▶ _SOURCE_
# Thursday/Friday hunt?



## mar8152 (Sep 22, 2014)

Here in SW ohio they are calling for winds 20-25 mph with gust up to 35mph. I have both days off of work and had planned to hunt- thoughts on hunting with winds blowing this hard? Would you use a climber with these winds- thinking I may hunt from the ground if I go out. Was out yesterday, saw 2 Doe right at day break and smaller buck later in the afternoon.


----------



## nis1 (Mar 12, 2014)

I've been contemplating the same issue. It's the last 2 days of my rutcation and I certainly don't want to call it quits. Depending on how strong morning winds are I might sit in a stand in the morning then set up a blind for the rest of the day.


----------



## Scorpio V (Aug 23, 2013)

Just go hunt. Decide when you get in the woods.


----------



## KayakBass11 (Mar 25, 2015)

If you feel unsafe in your stand as the tree sways then I would sit on the ground. Deer don't really mind weather. they have to eat. just like you don't care if its windy to go out to eat  wont hurt anything if you hunt in that wind. Just cover up the sound of you walking


----------



## Lundy (Apr 5, 2004)

Wind is very detrimental to deer movement and activity, yes they will still move some, especially with the hormones flowing so heavily right now, but they definitely are effected by strong winds.

A deer uses it's nose, hearing and sight to protect itself from predators. All 3 are greatly impaired by high winds and they know it and respond accordingly.

The other challenge in high winds is you being about to effectively place an arrow for a clean kill. Not only the effect on the arrow flight itself but your ability to perform the mechanics required for a good shot. You will need to reduce your shooting distance to account for the weather conditions.

▶ _DATA SUPPLIED_
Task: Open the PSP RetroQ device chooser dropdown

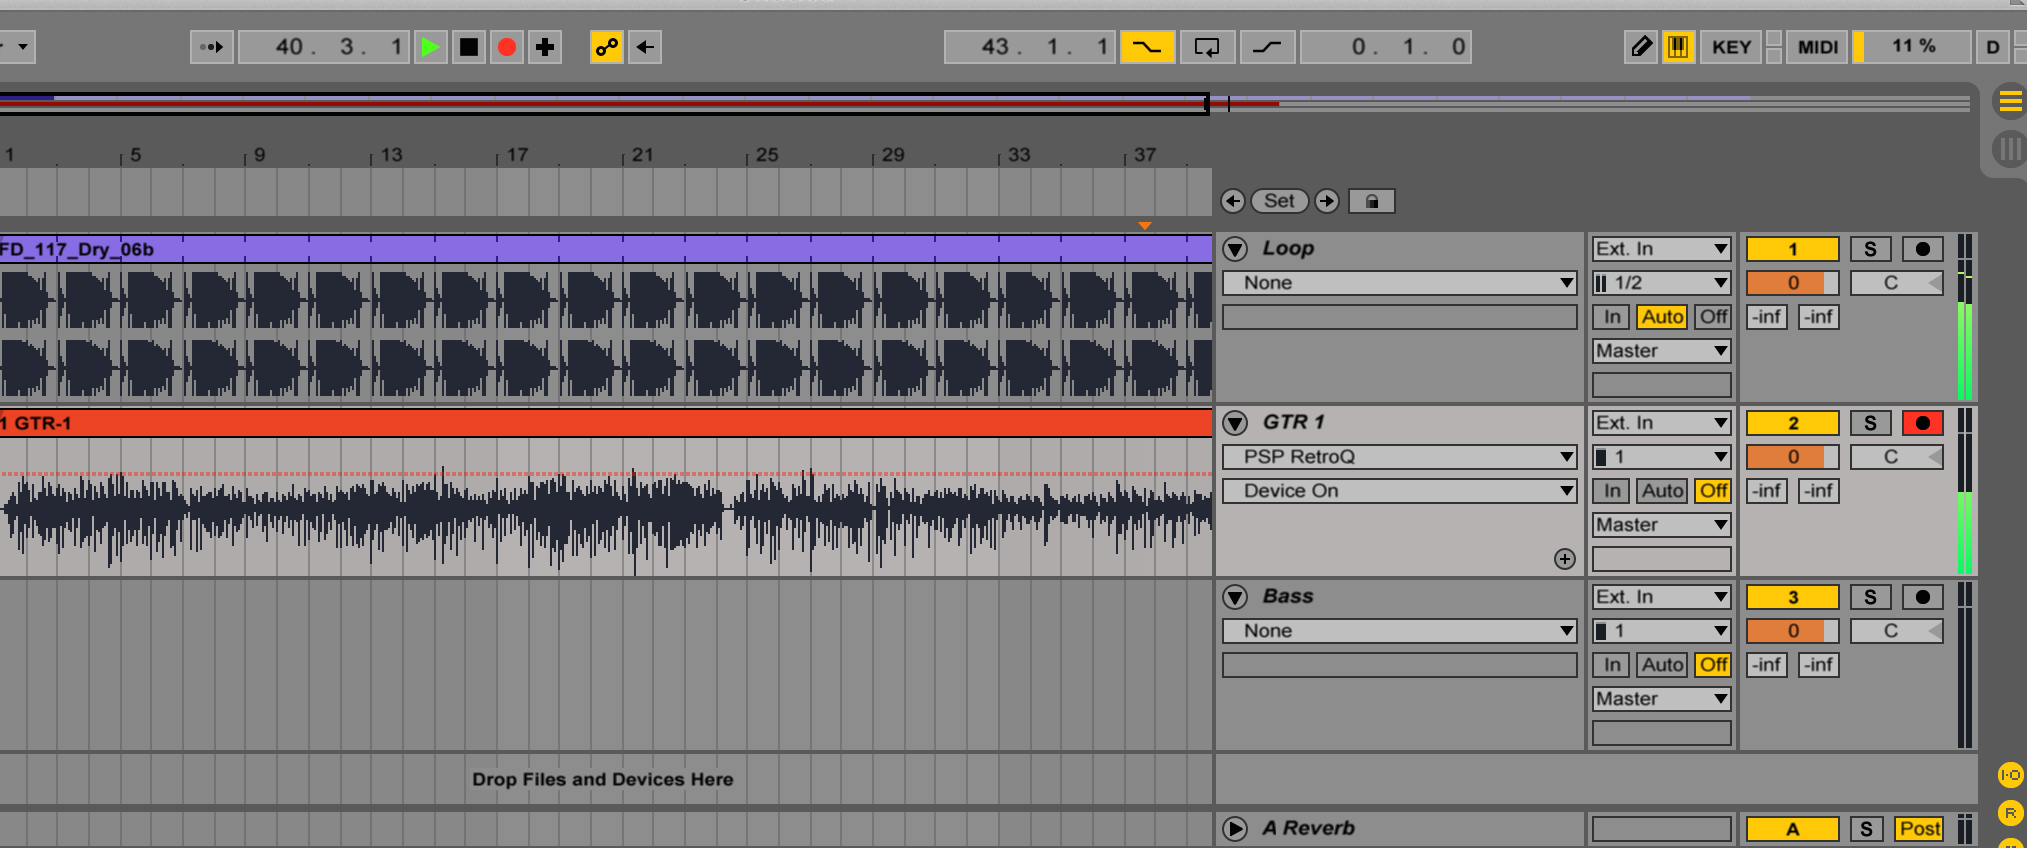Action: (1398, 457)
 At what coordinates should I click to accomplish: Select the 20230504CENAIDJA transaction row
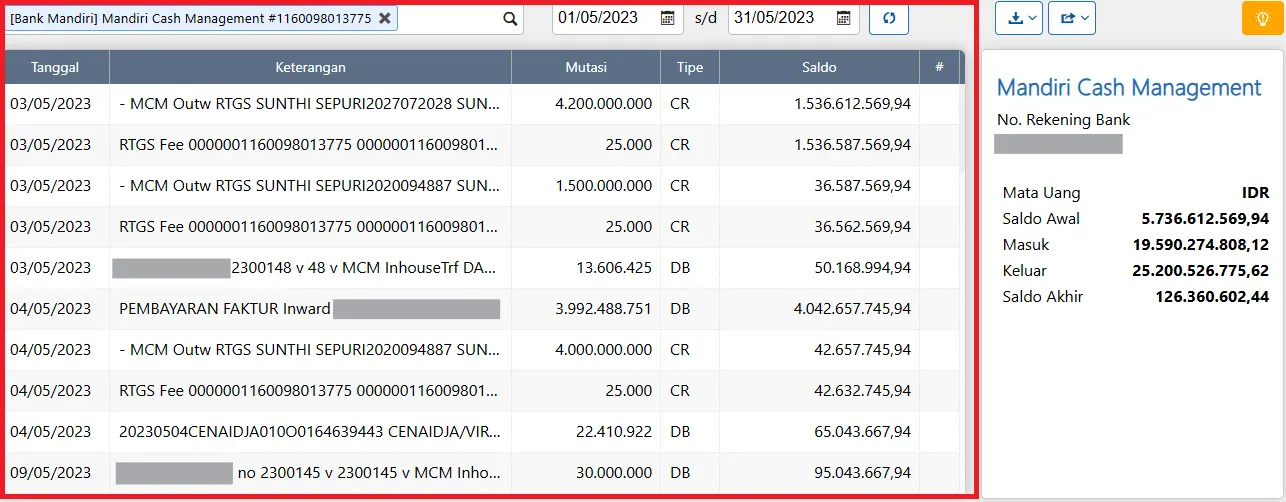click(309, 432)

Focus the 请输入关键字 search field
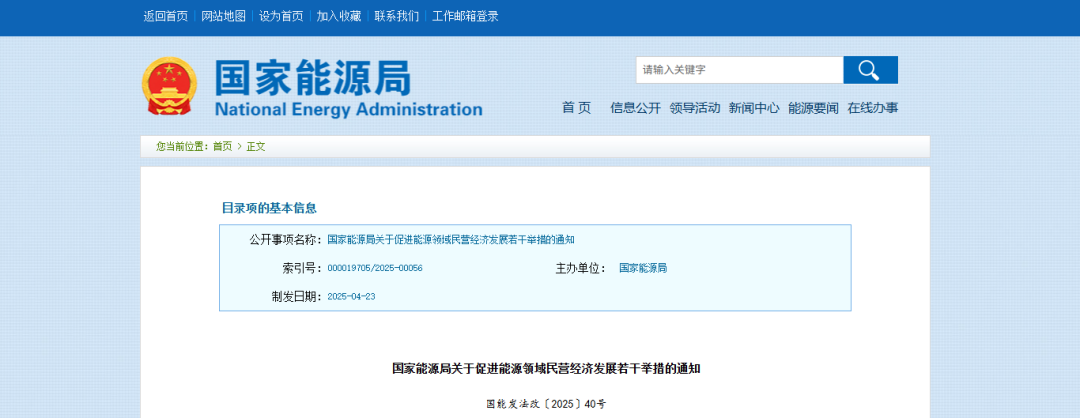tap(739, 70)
---
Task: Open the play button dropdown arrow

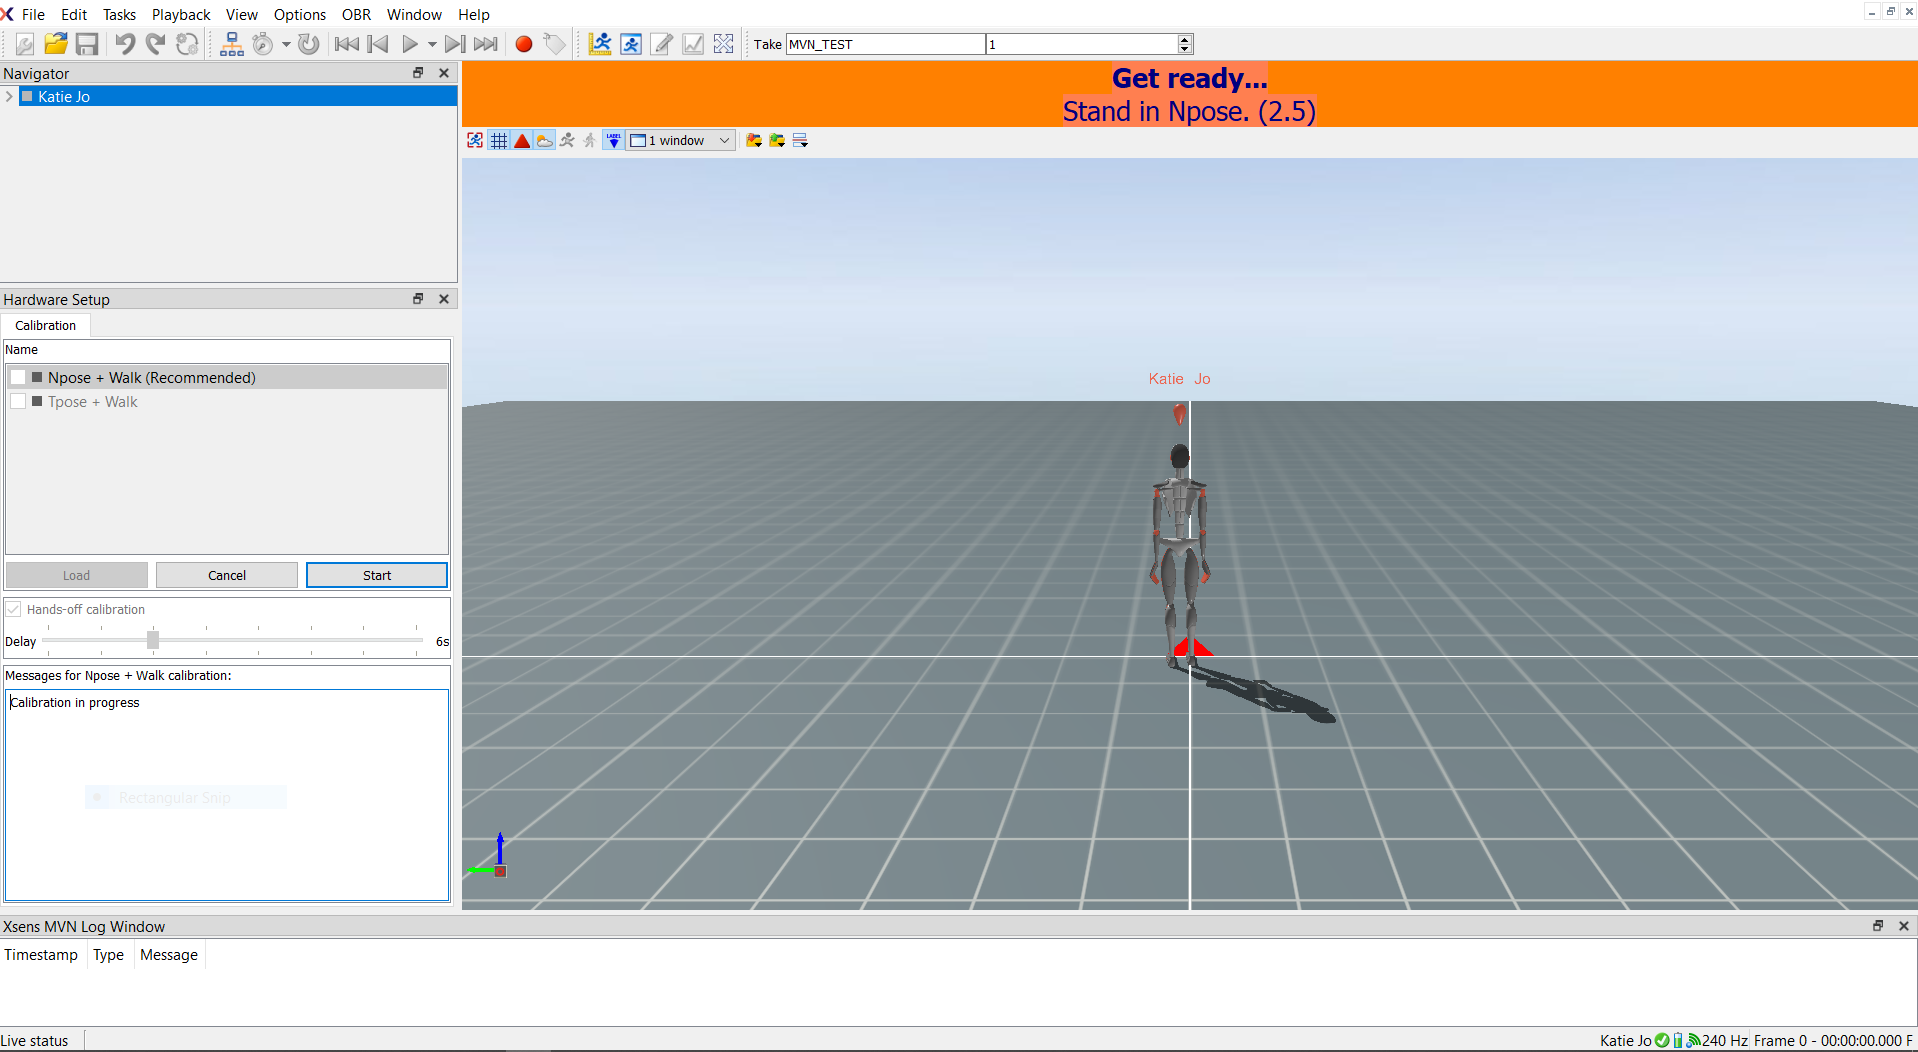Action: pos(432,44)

▶ _TASKS AND EXERCISES_
1 > Print the part of the wind-hunting thread that begins with the words "If you feel" and ends after the words "and respond accordingly.".
2 > Write the next part of the wind-hunting thread, starting after its final sentence.
The material has no connection to the wind-hunting thread.

▶ _TASK-BY-TASK RESULTS_
1 >
If you feel unsafe in your stand as the tree sways then I would sit on the ground. Deer don't really mind weather. they have to eat. just like you don't care if its windy to go out to eat  wont hurt anything if you hunt in that wind. Just cover up the sound of you walking


----------



## Lundy (Apr 5, 2004)

Wind is very detrimental to deer movement and activity, yes they will still move some, especially with the hormones flowing so heavily right now, but they definitely are effected by strong winds.

A deer uses it's nose, hearing and sight to protect itself from predators. All 3 are greatly impaired by high winds and they know it and respond accordingly.

2 >
Do you know the flight effect of a 20mph or 30mph headwind, tailwind, crosswind, on your arrow impact point at various yardages? I am pretty sure that the vast majority of bowhunters do not because they seldom need to worry about it under normal hunting conditions and reasonable yardages. Anyone that ever thinks about taking longer shots in even moderate winds should really understand the influence.

A basic explanation
http://www.grandviewoutdoors.com/bowhunting/understanding-archery-ballistics/

All that said I would absolutely still go hunting but I would change up my normal process a little.


----------



## erik (Jun 15, 2010)

there calling for 50 plus at times now. i had a stand where i hunt now-went to it one day and found that strong winds had blown down all the trees around there including the tree my stand that was strapped to.now sitting under a fallen tree. be safe and hunt low in the valleys if u can where the wind may not be blowing as hard


----------



## Flatty01 (Aug 9, 2008)

My rutcation is winding down as well. Will def keep an eye on the wind as it can be dangerous out there.


----------



## T-180 (Oct 18, 2005)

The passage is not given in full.